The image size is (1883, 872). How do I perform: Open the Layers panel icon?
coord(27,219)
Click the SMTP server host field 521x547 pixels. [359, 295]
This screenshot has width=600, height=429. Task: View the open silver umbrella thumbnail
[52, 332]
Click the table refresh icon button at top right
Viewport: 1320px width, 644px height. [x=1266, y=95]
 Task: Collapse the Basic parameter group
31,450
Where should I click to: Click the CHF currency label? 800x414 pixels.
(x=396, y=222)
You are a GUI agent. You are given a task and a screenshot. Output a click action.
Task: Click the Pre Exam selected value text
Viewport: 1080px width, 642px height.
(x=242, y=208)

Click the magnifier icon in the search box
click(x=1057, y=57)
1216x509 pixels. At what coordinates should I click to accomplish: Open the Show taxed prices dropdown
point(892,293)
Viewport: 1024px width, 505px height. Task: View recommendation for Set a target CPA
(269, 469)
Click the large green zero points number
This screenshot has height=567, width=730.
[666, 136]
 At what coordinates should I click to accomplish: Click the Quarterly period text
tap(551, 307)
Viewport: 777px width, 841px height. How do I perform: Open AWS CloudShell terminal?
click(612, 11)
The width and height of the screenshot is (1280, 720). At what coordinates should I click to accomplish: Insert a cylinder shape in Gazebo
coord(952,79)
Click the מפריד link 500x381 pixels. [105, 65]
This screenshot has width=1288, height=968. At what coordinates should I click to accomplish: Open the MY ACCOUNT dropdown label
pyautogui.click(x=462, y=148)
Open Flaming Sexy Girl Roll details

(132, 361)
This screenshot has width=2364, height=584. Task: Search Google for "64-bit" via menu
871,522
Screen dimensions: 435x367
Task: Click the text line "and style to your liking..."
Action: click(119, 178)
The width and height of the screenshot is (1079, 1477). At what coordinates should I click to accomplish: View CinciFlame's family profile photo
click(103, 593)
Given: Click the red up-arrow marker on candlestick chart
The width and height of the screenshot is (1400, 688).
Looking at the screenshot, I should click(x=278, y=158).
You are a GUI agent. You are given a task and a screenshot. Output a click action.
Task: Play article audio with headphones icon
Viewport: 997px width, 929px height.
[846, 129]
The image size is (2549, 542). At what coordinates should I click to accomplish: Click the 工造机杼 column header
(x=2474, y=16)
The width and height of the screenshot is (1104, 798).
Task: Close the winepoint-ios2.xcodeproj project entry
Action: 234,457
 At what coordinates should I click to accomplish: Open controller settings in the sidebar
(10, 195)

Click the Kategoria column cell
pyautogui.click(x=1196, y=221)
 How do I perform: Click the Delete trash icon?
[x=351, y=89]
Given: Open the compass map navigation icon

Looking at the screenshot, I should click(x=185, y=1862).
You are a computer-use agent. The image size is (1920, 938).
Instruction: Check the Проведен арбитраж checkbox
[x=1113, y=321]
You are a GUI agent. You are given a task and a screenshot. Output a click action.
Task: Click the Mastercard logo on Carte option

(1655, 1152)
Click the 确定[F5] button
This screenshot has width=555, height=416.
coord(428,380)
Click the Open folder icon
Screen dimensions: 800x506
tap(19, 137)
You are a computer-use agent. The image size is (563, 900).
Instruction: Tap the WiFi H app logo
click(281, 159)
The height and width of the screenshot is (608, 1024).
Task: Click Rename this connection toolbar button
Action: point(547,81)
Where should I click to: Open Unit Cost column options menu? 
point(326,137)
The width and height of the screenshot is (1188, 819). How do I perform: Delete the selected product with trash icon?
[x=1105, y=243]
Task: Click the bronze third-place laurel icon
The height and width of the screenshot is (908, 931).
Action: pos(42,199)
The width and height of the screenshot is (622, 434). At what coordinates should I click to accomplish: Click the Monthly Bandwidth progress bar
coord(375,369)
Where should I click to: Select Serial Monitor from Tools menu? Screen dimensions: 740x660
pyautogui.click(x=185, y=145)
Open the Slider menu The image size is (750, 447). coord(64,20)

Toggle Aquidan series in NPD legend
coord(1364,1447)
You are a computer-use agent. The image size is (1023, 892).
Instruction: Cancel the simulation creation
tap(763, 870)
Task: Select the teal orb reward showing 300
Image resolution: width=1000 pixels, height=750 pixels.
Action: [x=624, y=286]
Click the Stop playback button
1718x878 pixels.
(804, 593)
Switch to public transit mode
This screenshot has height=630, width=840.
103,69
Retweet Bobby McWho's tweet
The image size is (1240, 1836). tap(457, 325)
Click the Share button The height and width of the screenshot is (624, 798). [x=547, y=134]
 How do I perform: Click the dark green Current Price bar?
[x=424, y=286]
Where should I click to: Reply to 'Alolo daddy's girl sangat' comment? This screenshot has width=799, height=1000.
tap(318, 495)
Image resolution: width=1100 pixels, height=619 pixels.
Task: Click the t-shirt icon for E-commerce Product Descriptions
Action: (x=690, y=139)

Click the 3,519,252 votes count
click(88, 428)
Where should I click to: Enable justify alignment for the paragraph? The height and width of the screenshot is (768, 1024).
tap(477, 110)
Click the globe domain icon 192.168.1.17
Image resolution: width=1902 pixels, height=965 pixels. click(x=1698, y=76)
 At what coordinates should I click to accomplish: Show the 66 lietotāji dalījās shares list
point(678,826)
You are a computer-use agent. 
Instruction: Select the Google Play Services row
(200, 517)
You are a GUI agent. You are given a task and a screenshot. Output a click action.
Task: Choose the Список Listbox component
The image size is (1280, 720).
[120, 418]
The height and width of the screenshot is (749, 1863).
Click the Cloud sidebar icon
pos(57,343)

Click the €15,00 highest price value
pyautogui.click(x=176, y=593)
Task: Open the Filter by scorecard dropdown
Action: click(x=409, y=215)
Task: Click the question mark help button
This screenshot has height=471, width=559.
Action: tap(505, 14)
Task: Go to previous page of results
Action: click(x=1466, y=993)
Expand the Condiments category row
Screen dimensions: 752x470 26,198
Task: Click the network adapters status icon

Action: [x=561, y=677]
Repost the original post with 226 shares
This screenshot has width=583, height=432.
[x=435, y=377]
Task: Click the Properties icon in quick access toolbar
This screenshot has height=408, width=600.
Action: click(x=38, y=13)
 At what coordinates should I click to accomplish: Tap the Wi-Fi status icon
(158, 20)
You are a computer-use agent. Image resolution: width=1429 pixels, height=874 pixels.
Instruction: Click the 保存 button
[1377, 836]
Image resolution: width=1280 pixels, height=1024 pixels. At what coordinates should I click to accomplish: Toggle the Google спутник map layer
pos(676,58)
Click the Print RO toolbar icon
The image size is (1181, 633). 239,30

★ ★ ★ ★

YOUR TASK
Find the lines in the material above that include the string "computer", and state how many there are without any other text.

SOLUTION TO THE EXERCISE
5